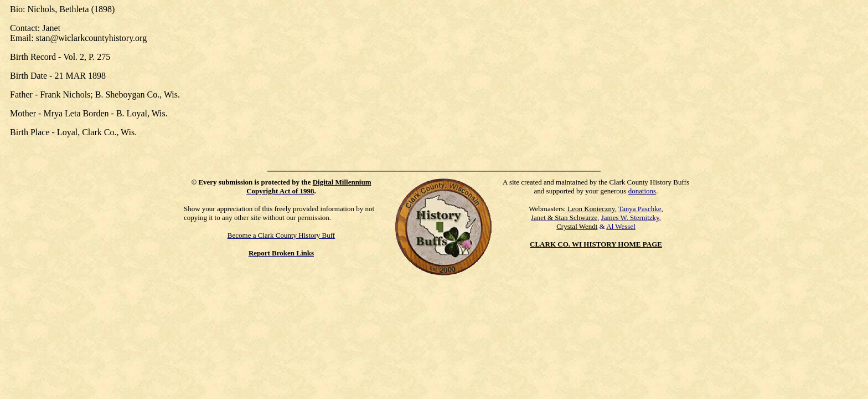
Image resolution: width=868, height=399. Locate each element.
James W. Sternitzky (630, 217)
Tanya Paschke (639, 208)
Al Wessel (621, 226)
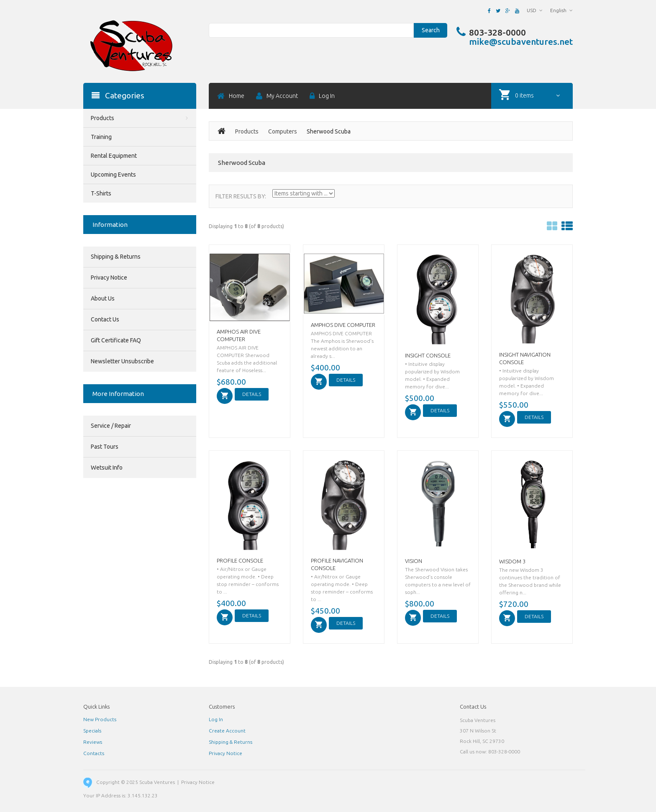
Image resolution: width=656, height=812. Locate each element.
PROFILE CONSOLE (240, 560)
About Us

__What this task involves__: Reproduce every line of the records above verbatim, omitting the pictures.

__Answer to the exercise__:
Image resolution: width=868, height=399. Locate each element.
James W. Sternitzky (630, 217)
Tanya Paschke (639, 208)
Al Wessel (621, 226)
Image resolution: width=656, height=812. Locate each element.
PROFILE CONSOLE (240, 560)
About Us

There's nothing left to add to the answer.